Swedish gay rights group plans gay adoption bureau

A Swedish gay rights group said Friday that it plans to start an adoption agency for gay people because existing agencies in Sweden won't consider Swedish gay couples for international adoptions. The parliament in the Scandinavian nation of 8.9 million voted last summer to allow gay adoptions starting February 1, but adoption agencies have said they won't consider gay couples for international adoptions because they fear it would disrupt their relations with organizations in the countries of origin. "We will work for the establishment of an adoption bureau for homosexuals," said Soeren Andersson, chairman of gay rights group RFSL. He said adoption organizations exaggerate other countries' objections to gay adoptions.

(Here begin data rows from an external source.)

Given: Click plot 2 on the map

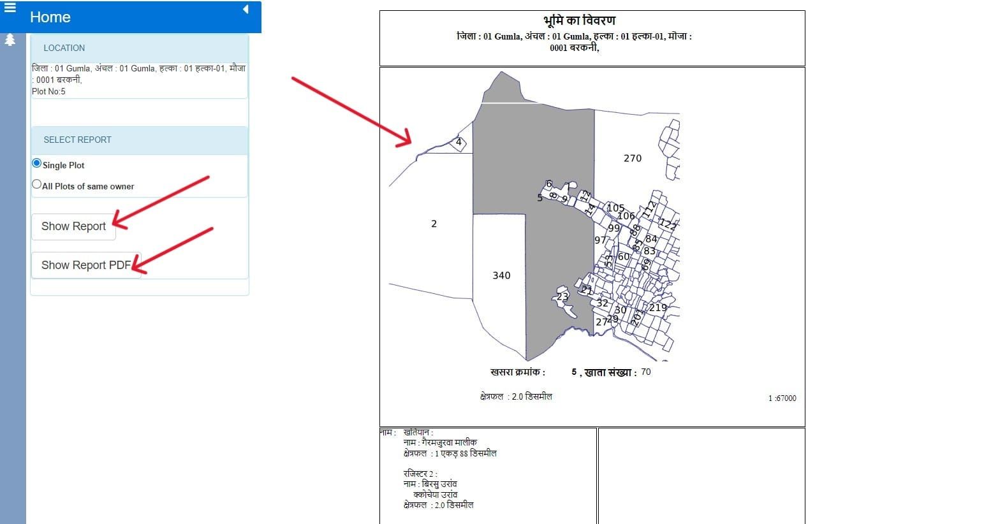Looking at the screenshot, I should pyautogui.click(x=434, y=224).
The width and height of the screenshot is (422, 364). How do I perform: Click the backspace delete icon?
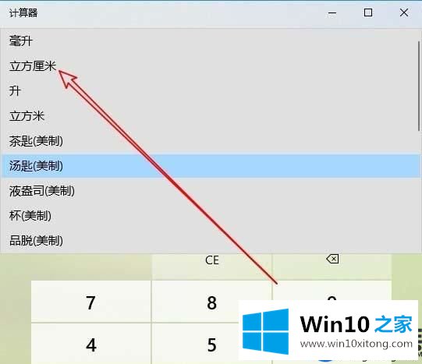[332, 259]
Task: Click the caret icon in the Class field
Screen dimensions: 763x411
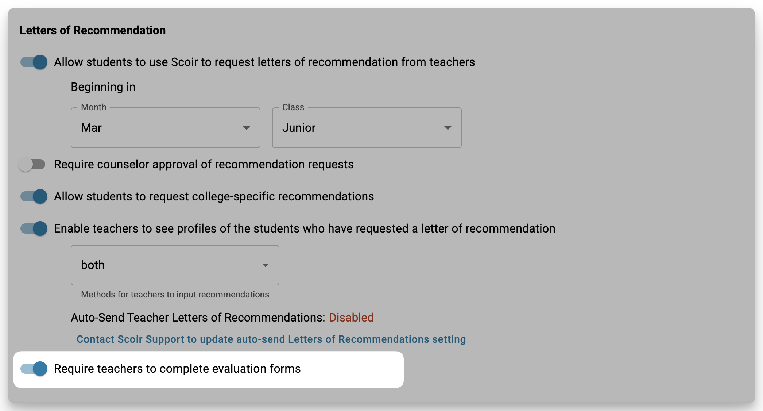Action: pyautogui.click(x=448, y=128)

Inga Naeslund, a spokeswoman for Sweden's largest adoption agency, Adoptionscentrum, said a gay adoption agency should focus on children from countries in which gay adoptions are legal, like the United States and South Africa. "In some countries it can be a sensitive issue," Naeslund said. "I think they should be careful in the way they approach foreign countries." Iceland and the Netherlands also allow gay couples to adopt children. The United Kingdom recently lifted a ban on adoptions by gay couples, but all of the law's provisions are not expected to take effect until 2004. Denmark allows gays to adopt the children of their partners. Naeslund said Swedish parents adopt about 1,000 children every year, mostly from South Korea, Colombia, China, and Russia. None of those countries allows gay adoptions, she said.